DIRECTIONS FOR THIS TASK
In the records below, find the line containing "Click the sort icon beside Число запросов" and the line containing "Given: Expand the Name Box dropdown"; please repeat exactly the lines from one to the other, both included, and nothing more.

TASK MATERIAL
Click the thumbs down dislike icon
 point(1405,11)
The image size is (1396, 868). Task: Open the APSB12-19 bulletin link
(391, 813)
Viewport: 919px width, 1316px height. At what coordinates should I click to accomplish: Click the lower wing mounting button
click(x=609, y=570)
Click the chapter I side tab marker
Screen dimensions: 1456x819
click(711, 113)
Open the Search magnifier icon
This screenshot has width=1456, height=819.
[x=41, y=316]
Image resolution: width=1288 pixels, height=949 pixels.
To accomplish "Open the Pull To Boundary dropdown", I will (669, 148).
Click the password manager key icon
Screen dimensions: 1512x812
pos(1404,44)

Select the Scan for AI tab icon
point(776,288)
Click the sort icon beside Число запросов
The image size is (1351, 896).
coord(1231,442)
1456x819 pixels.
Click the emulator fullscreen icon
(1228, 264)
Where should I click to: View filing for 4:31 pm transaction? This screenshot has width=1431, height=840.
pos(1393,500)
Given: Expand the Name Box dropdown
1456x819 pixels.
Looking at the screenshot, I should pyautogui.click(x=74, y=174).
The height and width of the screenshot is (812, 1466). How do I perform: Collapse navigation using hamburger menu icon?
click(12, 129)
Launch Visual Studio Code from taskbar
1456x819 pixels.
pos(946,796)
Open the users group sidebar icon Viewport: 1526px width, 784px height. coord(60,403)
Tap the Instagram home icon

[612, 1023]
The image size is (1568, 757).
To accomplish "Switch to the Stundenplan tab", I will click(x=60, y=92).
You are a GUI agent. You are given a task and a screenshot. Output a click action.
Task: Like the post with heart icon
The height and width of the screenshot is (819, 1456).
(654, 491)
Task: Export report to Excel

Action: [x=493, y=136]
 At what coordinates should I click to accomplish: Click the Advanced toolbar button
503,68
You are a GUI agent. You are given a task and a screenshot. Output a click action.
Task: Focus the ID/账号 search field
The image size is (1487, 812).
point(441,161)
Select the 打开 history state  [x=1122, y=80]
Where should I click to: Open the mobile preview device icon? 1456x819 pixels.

RESULT BELOW
Click the sort icon beside Число запросов
The image size is (1351, 896).
coord(1231,442)
1456x819 pixels.
Click the emulator fullscreen icon
(1228, 264)
Where should I click to: View filing for 4:31 pm transaction? This screenshot has width=1431, height=840.
pos(1393,500)
Given: Expand the Name Box dropdown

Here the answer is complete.